Sunday evening and I’m feeling a bit irritable and antsy after a lovely weekend of recreation and culture.
Could it be the thought of the launch of Magma 42 tomorrow that is making me jumpy? Who knows. It will be such a thrill to meet many the poets whose work we’ve chosen and hear them read. But I have my admin duties too, and a million things to remember to take. I am fearful of forgetting something crucial and upending the whole thing.
It could also be the weight of responsibility, the absolute necessity for being rational and level-headed - in fact, to ‘keep my head when all about (me) are losing theirs’ in my personal and professional life. All this diplomacy exhausts me and I just want to shout at someone but I know I can’t.
Seamus Heaney Simon Armitage and Leonard Cohen lived up to all my expectations last week. Seamus can be my Dad, Simon Armitage can be my cheerer-on (‘Poetry is probably the most powerful force in the universe’, he said, quite without irony). Leonard Cohen can just keep his position as my first love.

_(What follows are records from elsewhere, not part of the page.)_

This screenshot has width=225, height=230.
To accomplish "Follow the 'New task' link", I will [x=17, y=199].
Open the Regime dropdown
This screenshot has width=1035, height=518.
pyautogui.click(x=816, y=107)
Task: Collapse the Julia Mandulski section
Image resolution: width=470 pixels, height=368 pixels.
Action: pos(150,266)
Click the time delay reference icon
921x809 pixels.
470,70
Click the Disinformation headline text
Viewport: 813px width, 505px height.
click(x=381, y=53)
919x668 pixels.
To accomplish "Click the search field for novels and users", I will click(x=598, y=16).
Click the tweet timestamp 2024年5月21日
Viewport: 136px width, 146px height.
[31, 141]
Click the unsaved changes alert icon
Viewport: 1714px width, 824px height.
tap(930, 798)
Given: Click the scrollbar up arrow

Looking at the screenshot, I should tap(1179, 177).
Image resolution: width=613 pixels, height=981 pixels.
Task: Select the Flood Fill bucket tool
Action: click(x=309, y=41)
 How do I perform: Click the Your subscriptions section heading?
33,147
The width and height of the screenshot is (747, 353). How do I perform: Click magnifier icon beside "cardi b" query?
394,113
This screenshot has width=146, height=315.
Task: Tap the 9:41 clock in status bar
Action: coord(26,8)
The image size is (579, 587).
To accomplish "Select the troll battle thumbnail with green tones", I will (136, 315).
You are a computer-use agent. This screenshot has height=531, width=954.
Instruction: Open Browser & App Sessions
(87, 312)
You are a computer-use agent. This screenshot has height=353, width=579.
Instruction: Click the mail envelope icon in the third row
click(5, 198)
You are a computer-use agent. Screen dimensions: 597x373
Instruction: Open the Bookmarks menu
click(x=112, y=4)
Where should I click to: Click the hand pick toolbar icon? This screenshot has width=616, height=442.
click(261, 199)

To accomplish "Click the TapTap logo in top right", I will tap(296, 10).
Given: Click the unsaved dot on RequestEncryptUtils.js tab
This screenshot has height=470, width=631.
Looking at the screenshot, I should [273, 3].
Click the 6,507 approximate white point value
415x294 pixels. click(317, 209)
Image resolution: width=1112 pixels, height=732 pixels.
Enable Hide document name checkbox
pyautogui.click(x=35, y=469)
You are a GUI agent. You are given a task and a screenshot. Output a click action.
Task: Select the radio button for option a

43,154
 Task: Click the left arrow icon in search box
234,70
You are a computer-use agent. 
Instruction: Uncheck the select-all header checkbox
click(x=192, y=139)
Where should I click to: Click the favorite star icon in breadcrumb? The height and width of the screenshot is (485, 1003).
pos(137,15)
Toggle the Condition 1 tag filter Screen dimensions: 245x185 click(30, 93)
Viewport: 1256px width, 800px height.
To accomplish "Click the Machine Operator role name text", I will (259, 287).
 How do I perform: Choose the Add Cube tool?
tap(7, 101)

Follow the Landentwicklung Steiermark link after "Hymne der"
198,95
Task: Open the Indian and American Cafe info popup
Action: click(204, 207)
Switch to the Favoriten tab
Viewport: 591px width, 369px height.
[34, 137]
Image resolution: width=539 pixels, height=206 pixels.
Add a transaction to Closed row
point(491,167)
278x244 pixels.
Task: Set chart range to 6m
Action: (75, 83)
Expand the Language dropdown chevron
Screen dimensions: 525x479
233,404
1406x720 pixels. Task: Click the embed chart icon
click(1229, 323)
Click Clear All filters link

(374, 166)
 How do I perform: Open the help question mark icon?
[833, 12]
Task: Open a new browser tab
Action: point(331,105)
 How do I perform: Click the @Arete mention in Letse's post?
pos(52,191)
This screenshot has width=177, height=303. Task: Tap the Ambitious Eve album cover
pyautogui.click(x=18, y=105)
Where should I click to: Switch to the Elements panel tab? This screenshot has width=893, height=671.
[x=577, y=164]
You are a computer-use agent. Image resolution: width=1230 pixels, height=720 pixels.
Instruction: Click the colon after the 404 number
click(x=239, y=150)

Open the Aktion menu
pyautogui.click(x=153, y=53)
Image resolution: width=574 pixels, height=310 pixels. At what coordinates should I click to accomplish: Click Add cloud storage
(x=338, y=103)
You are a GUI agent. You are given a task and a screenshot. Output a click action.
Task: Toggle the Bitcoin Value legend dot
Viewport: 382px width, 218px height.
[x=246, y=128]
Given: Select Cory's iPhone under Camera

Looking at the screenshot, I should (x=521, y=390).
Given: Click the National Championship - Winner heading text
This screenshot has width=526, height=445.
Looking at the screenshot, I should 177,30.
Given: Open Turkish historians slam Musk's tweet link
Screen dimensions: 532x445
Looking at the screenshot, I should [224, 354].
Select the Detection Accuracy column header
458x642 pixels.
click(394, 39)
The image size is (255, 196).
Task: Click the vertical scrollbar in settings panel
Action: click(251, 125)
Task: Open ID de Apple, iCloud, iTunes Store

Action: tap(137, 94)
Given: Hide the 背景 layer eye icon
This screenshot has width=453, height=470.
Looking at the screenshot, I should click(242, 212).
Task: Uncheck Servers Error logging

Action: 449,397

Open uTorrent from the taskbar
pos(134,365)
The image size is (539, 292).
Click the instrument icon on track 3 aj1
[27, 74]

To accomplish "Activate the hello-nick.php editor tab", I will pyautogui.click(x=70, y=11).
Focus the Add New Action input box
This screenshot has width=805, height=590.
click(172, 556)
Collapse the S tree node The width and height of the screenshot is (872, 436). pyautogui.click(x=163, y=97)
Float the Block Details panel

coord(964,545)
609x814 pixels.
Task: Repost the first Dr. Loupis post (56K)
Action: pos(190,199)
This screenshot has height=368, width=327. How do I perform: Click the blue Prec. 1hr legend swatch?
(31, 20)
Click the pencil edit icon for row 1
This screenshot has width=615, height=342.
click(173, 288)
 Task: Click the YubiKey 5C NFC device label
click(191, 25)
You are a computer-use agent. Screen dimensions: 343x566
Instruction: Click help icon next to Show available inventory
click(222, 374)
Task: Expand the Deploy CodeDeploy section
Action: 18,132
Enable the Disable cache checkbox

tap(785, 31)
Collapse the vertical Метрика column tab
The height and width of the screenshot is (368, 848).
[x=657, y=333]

Starting to look a bit old and frail though. That touring must take it out of him. His rendition of ‘A thousand kisses deep’, spoken, not sung, was the high point of my evening. He definitely is a poet, uses rhyme better than anyone else I can think of, even Charles Causley. And really quite rude too. ‘I remember when I moved in you/the holy dove was moving too ...’, ‘at the cave at the tip of the lily’ ... and what about ‘my mouth on the dew of your thighs’ (even if it’s a translation of Lorca). No innuendo in that last one either.
My own writing is going well, actually. I am now more than halfway through my poem-a-day month and quite excited about the potential of some of the work. Just have to keep trucking for another, what is it? 14 days, but who’s counting?
Er .... me???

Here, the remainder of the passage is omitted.